Komunikator Telegram rozpoczyna walkę z botami tworzącymi i rozsyłającymi roznegliżowane obrazy na podstawie prawdziwych zdjęć. Tym samym rozpoczyna wojnę z deepfake’ami.
Telegram to popularny komunikator stworzony przez twórców „rosyjskiego Facebooka” czyli VKontakte. Bracia Nikolai i Pavel Durov opuścili VKontakte, gdy przejęła go grupa Mail.Ru.
Dziś Telegram działa z Londynu i Dubaju, a bracia są belką w oku rosyjskiej władzy. Jak informuje The Verge ich komunikator właśnie idzie na wojnę z deepfake’ami.
Jak wyjaśnia portal chodzi o boty, który wytwarzają rzekome roznegliżowane fotki osób, na podstawie innych zdjęć. Po prostu „wycinają” głowę i doklejają dopasowany tłuw.
Problem jest niemały, bo boty zalały komunikator i zdążyły być wykorzystane do wytworzenia co najmniej 100 tys. takich sfabrykowanych zdjęć. Użytkownicy podsyłali botom zdjęcia osób, które chcą zobaczyć „nago”, a boty robiły swoje.
Następnie zdjęcia były kolportowane dalej przez użytkowników komunikatora. Na trop procedery wpadła firma zajmująca się cyberbezpieczeństwem Sensity.
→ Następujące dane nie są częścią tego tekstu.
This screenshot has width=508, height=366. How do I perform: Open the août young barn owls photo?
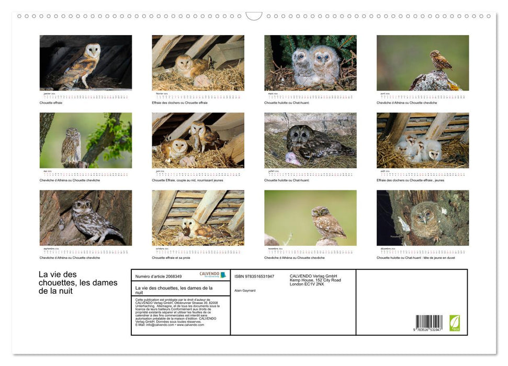(423, 140)
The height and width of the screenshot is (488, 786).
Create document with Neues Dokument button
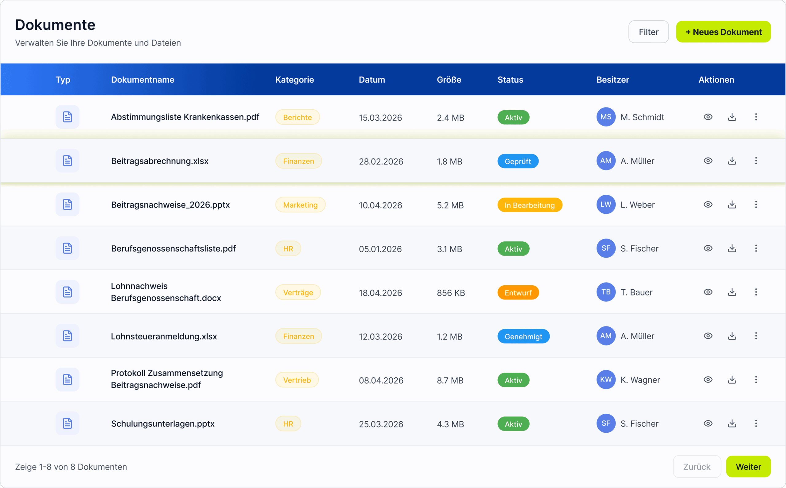click(723, 32)
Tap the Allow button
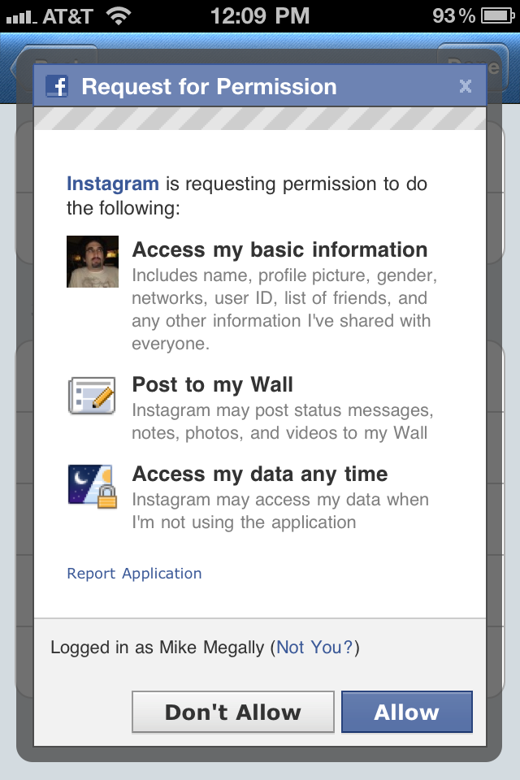 tap(406, 712)
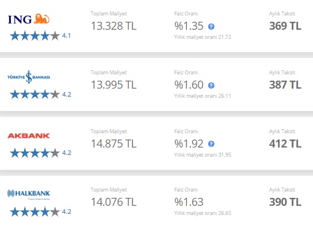Open help icon beside %1.60 rate

click(x=211, y=85)
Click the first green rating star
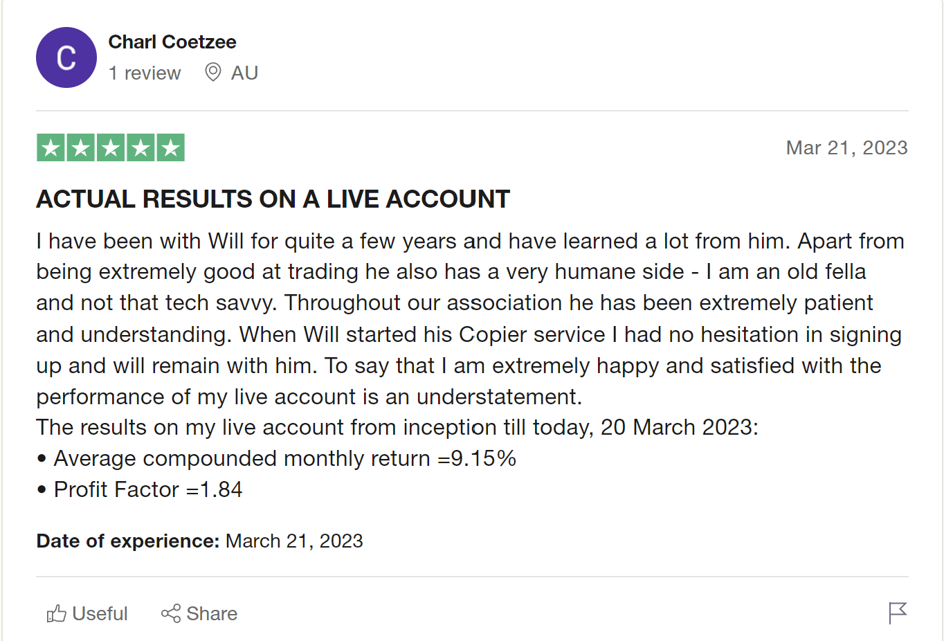 [x=51, y=147]
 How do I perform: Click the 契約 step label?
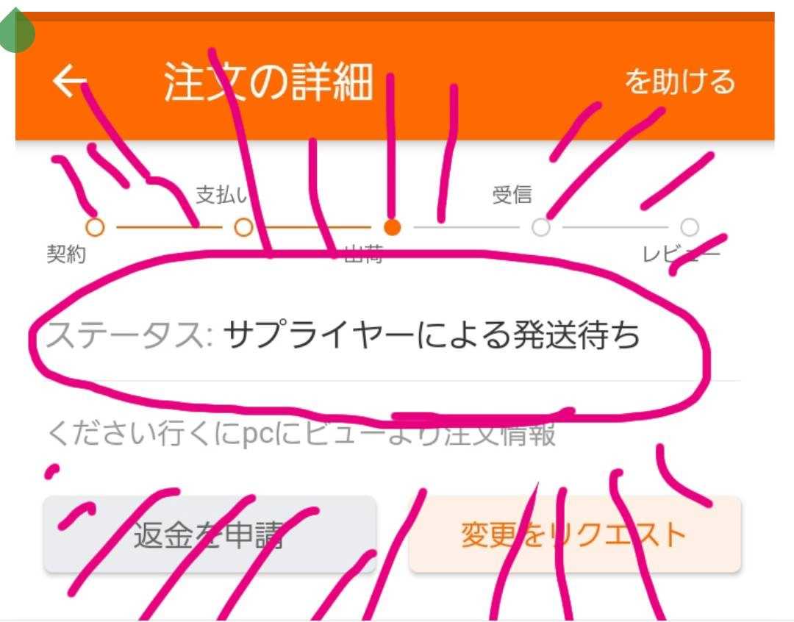[x=66, y=254]
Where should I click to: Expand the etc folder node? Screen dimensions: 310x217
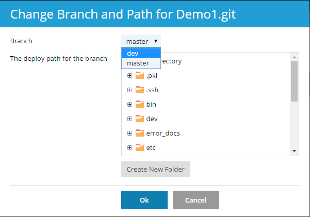129,148
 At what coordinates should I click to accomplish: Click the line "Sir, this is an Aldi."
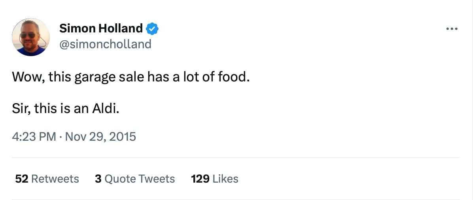coord(66,108)
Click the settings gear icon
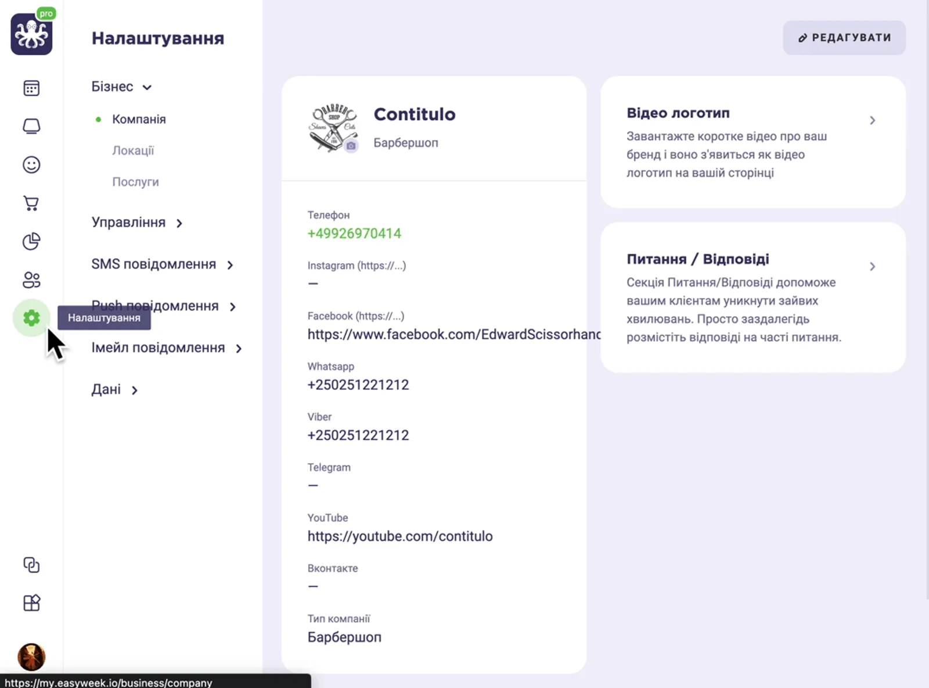This screenshot has width=929, height=688. point(31,318)
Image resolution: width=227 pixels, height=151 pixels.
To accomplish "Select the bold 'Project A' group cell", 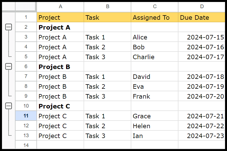I will point(60,27).
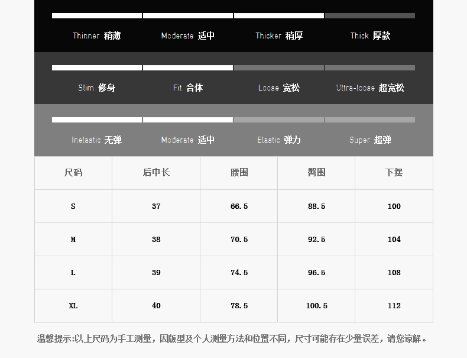
Task: Click the 'Fit 合体' label
Action: click(x=187, y=88)
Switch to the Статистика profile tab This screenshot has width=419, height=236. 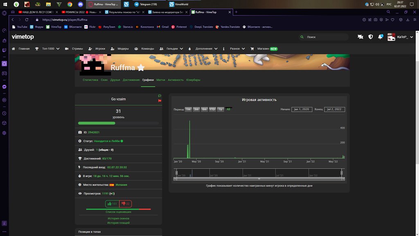click(x=90, y=80)
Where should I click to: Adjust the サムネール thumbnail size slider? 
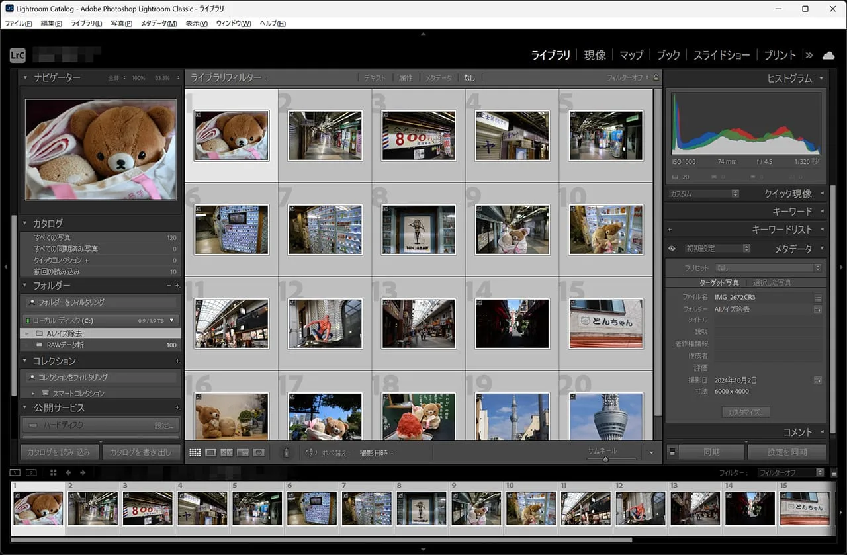pos(605,459)
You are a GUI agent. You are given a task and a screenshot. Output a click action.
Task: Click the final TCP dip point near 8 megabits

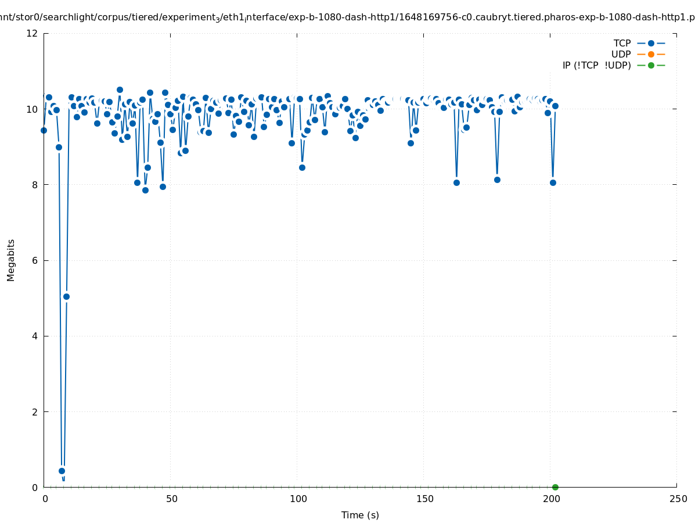coord(553,182)
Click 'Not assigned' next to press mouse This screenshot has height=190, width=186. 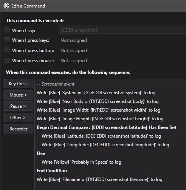click(x=74, y=61)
Co ciekawe, 70 proc. z użytkowników, na kanałach na których działały boty od deepfake’ów pochodzi z Rosji i krajów ościennych. Boty tworzyły sfabrykowane zdjęcia za darmo, ale z znakiem wodnym.
Za usunięcie znaku trzeba było zapłacić. Za 100 rubli (1,28 dolara) można było wygenerować 100 fałszywek bez znaku wodnego.